== Segment start ==

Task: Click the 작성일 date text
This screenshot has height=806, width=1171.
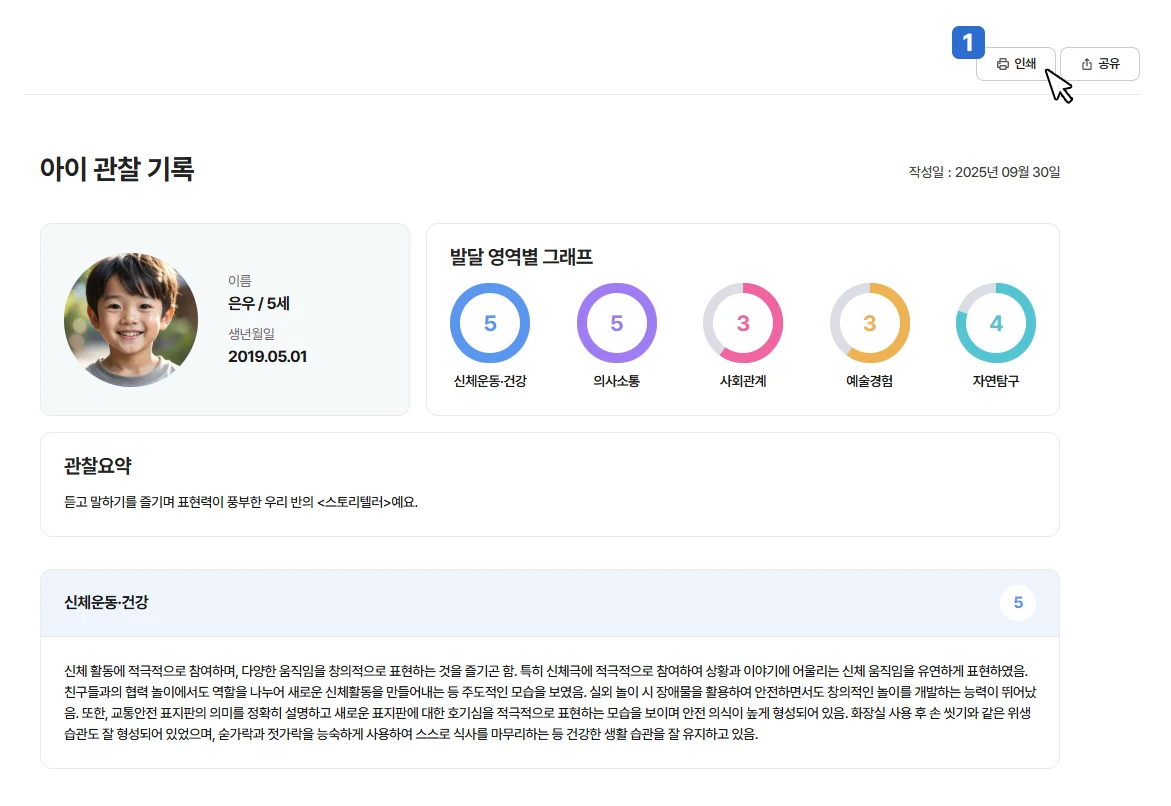Action: point(984,172)
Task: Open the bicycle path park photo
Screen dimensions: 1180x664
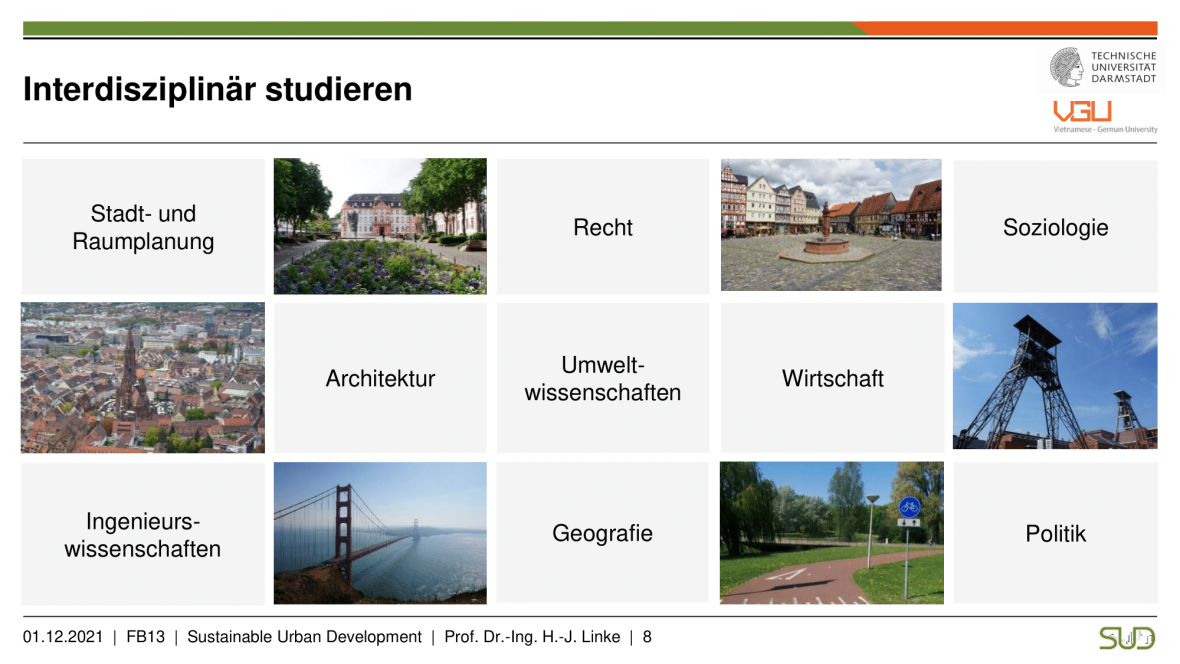Action: [x=831, y=533]
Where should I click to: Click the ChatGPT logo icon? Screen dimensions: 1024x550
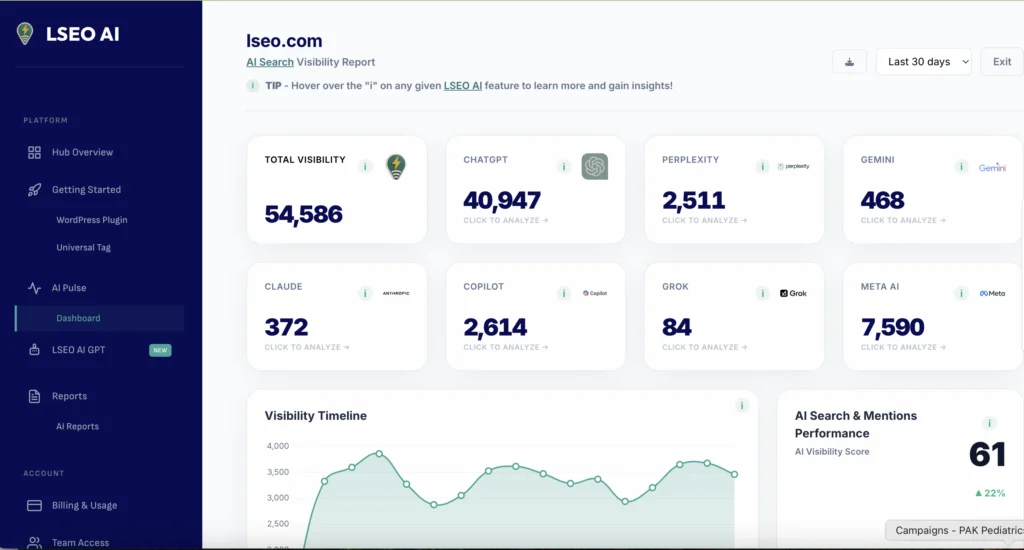pos(595,167)
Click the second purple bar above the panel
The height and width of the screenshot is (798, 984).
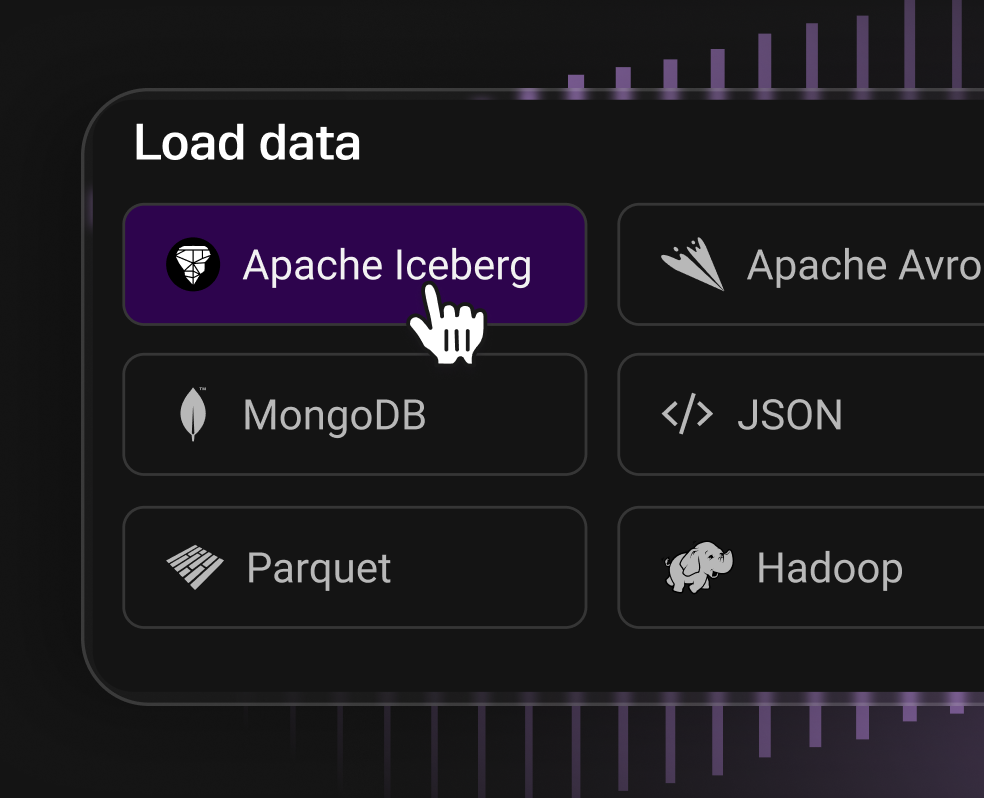tap(623, 80)
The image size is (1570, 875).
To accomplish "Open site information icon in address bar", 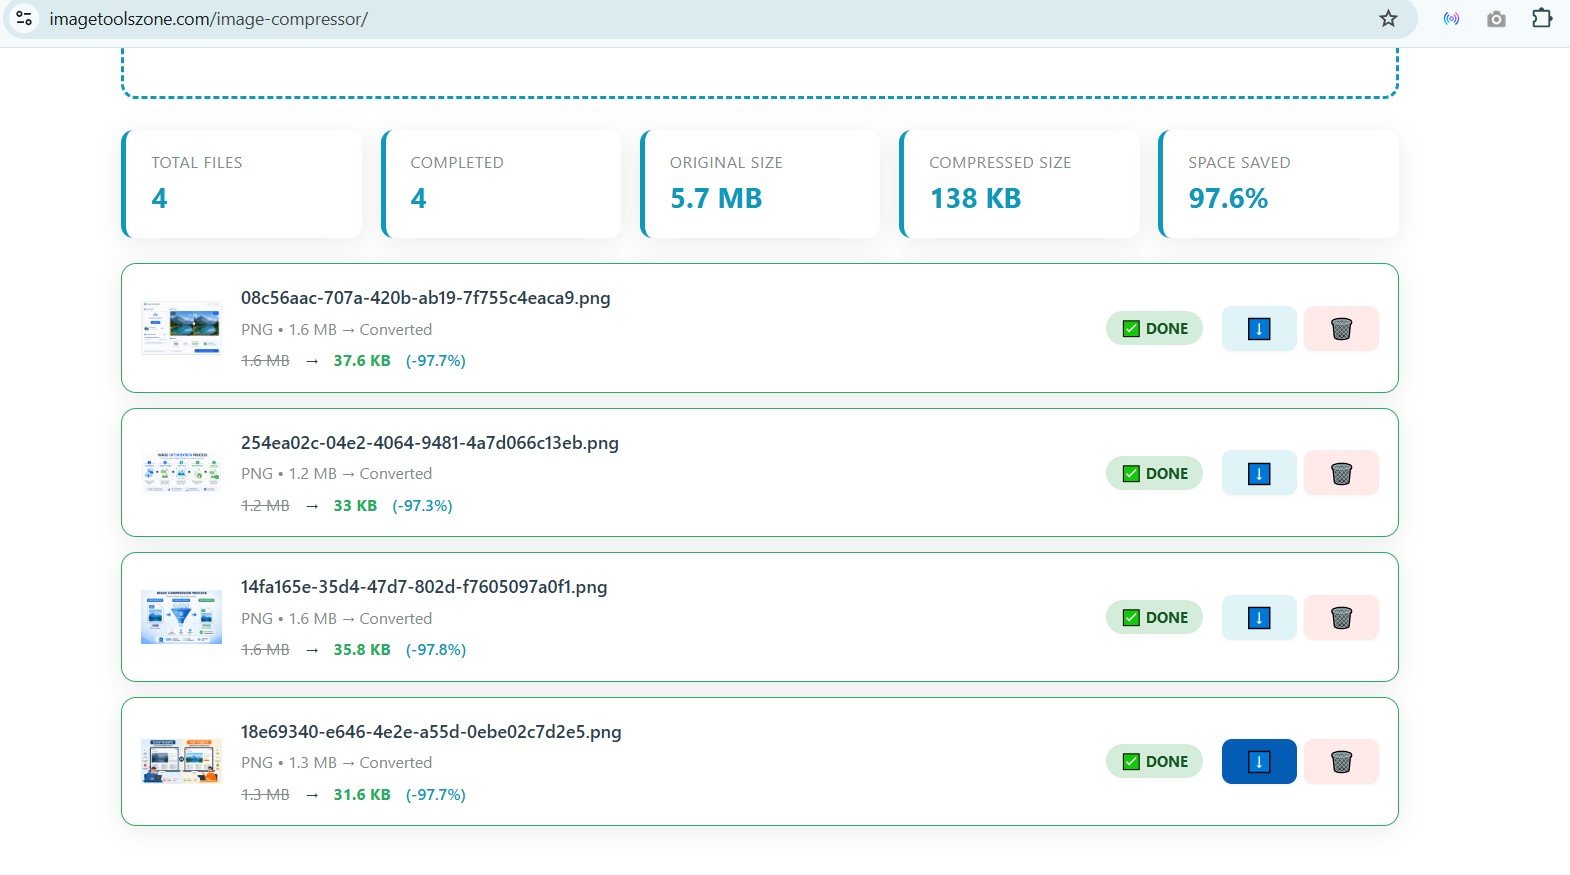I will 25,19.
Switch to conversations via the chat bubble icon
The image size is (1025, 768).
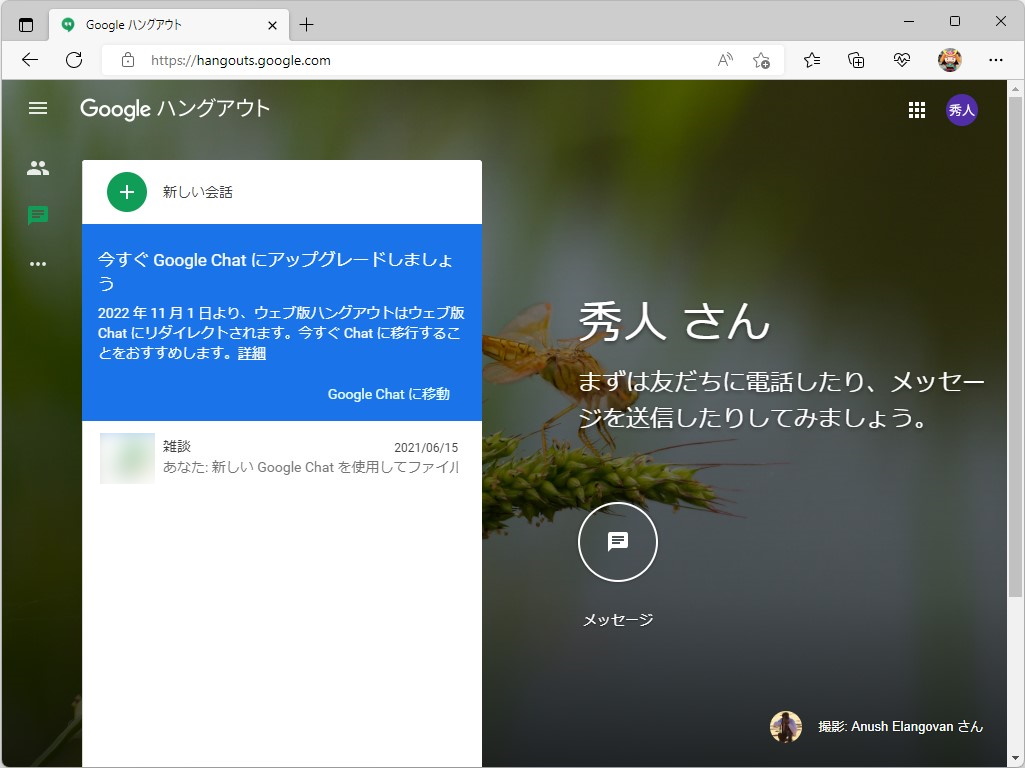[38, 216]
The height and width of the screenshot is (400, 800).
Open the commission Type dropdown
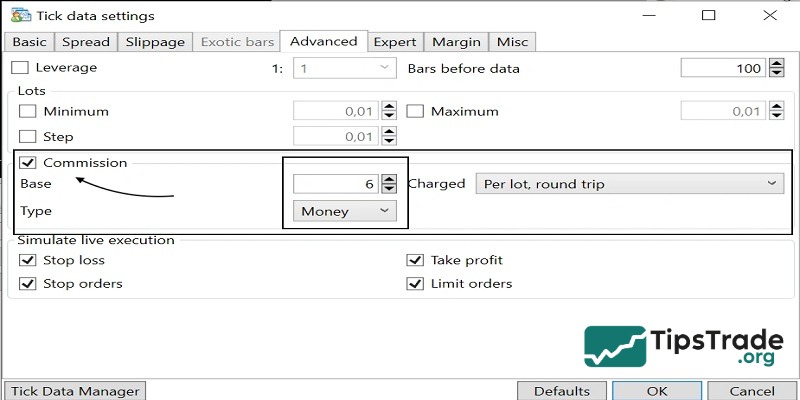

== Segment end ==

[Work instructions] Go through the entries. Report every line that contains the word "Task".

[Answer below]
Task: Click the 작성일 date text
Task: Open the bicycle path park photo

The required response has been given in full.